Prayer to the Providence

The founding deities,
Liberty, Justice, Democracy, and the others,
are continually unfolded by us into a country more and more in accord with their teachings.
Liberty denied to blacks was extended to them with the abolition of slavery.
Justice denied to the indigent was extended to them by requiring public defenders for those who could not pay.
Democracy denied to women was extended to them by the ratification of the Nineteenth Amendment,
so that our imperfect system grows closer and closer to the deities' perfection,
even if it does not operate perfectly itself, and sometimes denies even that which has been extended.
These changes are created by human beings,
but they do this as they apprehend more and more the implications of the self-evident truths on which America was founded.
This apprehension is itself the result of human effort,
but its inevitability and development in time,
so that each new perception of truth might be absorbed in preparation for the next,
are in the care of Providence, the deity which keeps us under its special protection,
and provides the means through which the other deities might perform their work.
This deity is hard to know, since it is itself one of knowing,
and how can one know the knower?
Indeed, whether Providence is a god or a goddess is not even known.
So, having no shape, it is what gives shape,
Providence is shown in the Great Seal as the Eye and the Pyramid:
the Eye which watches us,
and the unfinished Pyramid of the American ideals.
It is to Providence that we pray today,
that our sight might be clear, to see the founding principles better,
and that we might find the strength to climb the Pyramid again and again,
carrying more blocks of stones, to place them there, strongly cementing them with mortar.
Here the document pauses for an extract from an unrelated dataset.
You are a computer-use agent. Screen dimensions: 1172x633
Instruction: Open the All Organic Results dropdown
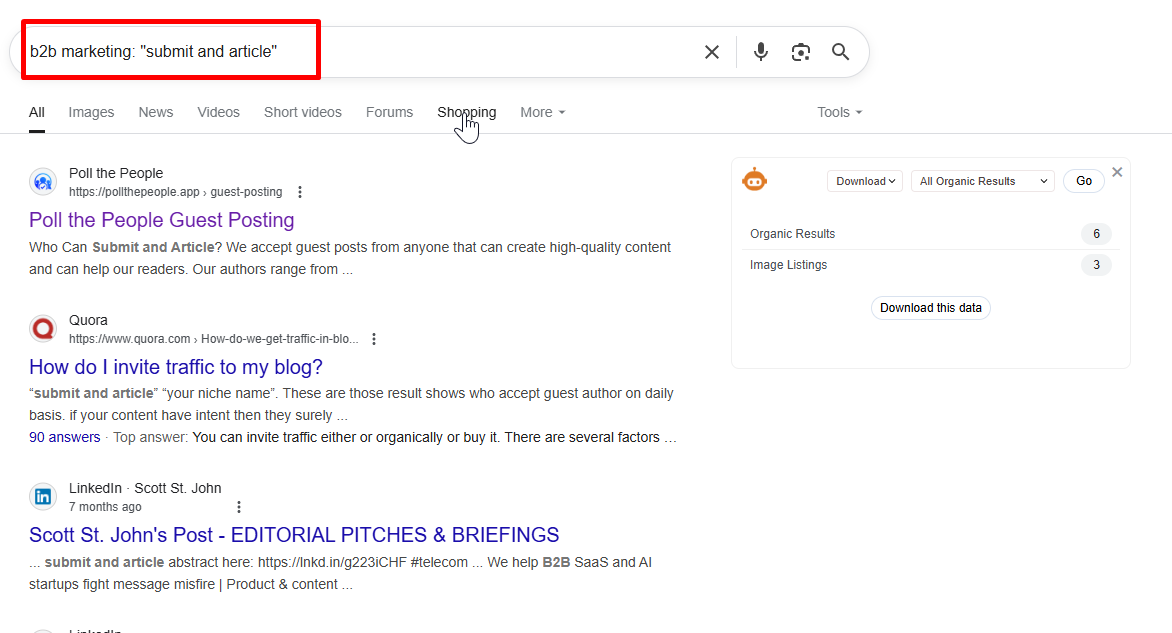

Providence asks us not for offerings of things, but of words that inspire,
ideals in our minds,
and the continuing effort to defend and protect the founding ideas.
Our vow today, then, is not to erect a stone altar, but one that is informed of all that is good and right,
and conducive to the extension of the Self-Evident Truths to all,
and not just to those who pray here.
And for that we ask strength and knowledge and wisdom,
and most of all courage:
May we both know the right and do it.